Qixi Festival, China’s Valentine’s Day, is here!
Every year, China celebrates a very special day of romance and tradition: on the seventh day of the seventh month of the lunar calendar, which in 2022 falls on August 4th, the country commemorates the magical time of Qixi festival.
A sort of equivalent to the western Valentine's Day, Qixi has been around for over 2000 years and is officially labeled as National Intangible Cultural Heritage, a truly potent mark of the day's importance in Chinese people's hearts and daily lives. The significance of Qixi festival originally derives from natural and ancient astrology, but with time, it came to honor the tale of The Cowherd and the Weaver Girl, a myth as old as the Han Dynasty (206 BC – 220 AD) that's still significant today.

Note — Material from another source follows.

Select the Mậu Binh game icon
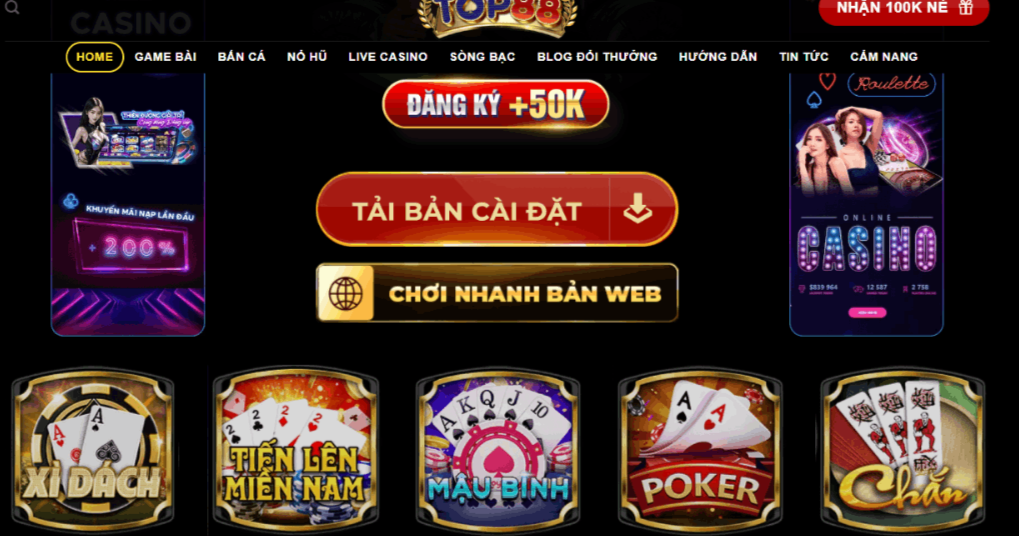Viewport: 1019px width, 536px height. tap(498, 450)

While the parable has known many different iterations through the millennia, every version tells the story of a mortal cowherd and a goddess weaver girl who fell in love against all odds and despite being born in different worlds. Zhinü, the weaver girl who wove clouds in heaven, was one of seven goddess sisters who came down to Earth to explore it. They were bathing in a lake when they were spotted by Niulang, an orphan cowherd, and when the two fell in love at first sight, the weaver girl decided to stay in the mortal world to be with her lover. But she couldn't disregard her origins for very long, for the Jade Emperor of heaven discovered her transgression and returned her to her home, leaving both Zhinü and Niulang alone and heartbroken.

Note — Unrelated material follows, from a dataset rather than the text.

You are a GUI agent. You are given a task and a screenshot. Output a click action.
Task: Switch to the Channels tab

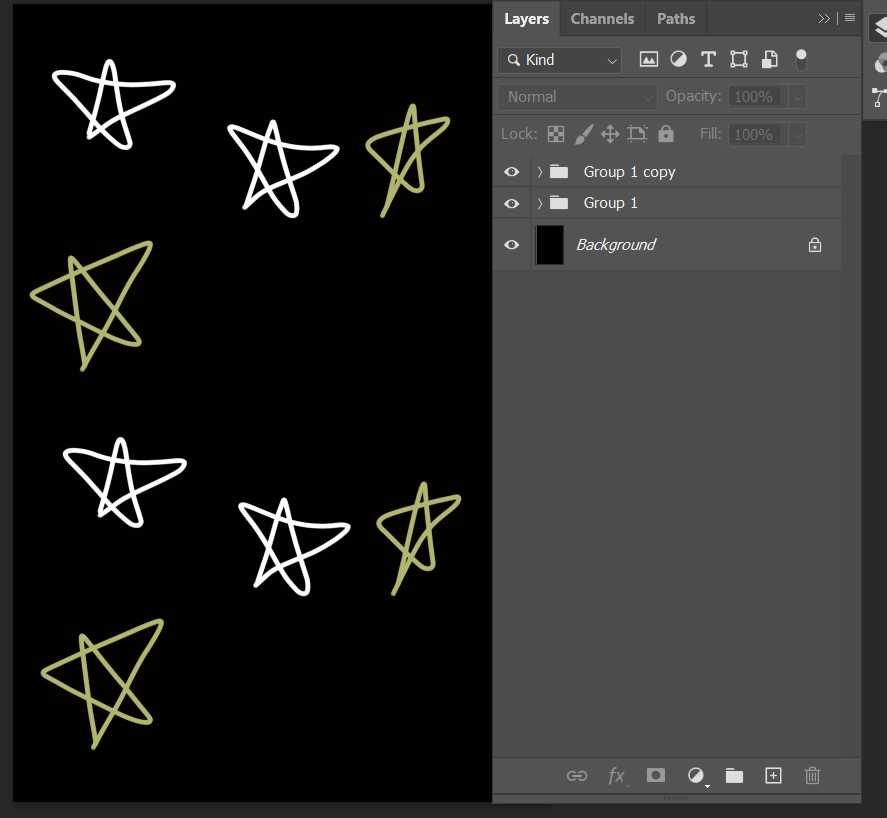click(x=602, y=18)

Then, one day, the cowherd's faithful ox offered to sacrifice himself to reunite the two lovers: if Niulang killed him, he could wear his hide and fly to heaven to see Zhinü again. But that, too, didn't last very long. The Goddess of Heaven (or Queen Mother of the West) drew a silver river in the sky and banished each lover to the opposite side of it, so they wouldn't be able to be together. Only once a year, on the seventh day of the seventh lunar month, a flock of magpies would join together to form a bridge over the silver river, making it possible for the cowherd and the weaver girl to meet in the middle and reunite. The silver river is believed to be, or symbolize, the Milky Way, which brings it back to the celestial and astronomical roots of the festival and means that the two lovers were living… on opposite sides of the galaxy!
The myth spanned a prolific and enchanting literary legacy throughout thousands of years, with poems, songs, and opera works being penned in its honor or telling its tale –after all, romance has always been a powerful source of inspiration, from Shakespeare to Qixi myths and everything in between. Traditional customs on occasion of Qixi festival included offerings of tea, wine, fruits, red dates, hazelnuts, peanuts, and melon seeds to worship the weaver girl, as well as women getting together to thread a needle under the moonlight and pray for a good husband and happy marriage.
While customs have changed, this charming and heartbreaking story still holds great power in the hearts of Chinese people today, who celebrate the most romantic day of the year by going out for dinner and exchanging gifts, or flowers and cards. This happens in symbolic observance of the tale of The Cowherd and the Weaver Girl and its main enduring lesson: that true love can, and will, always overcome any obstacles against all odds.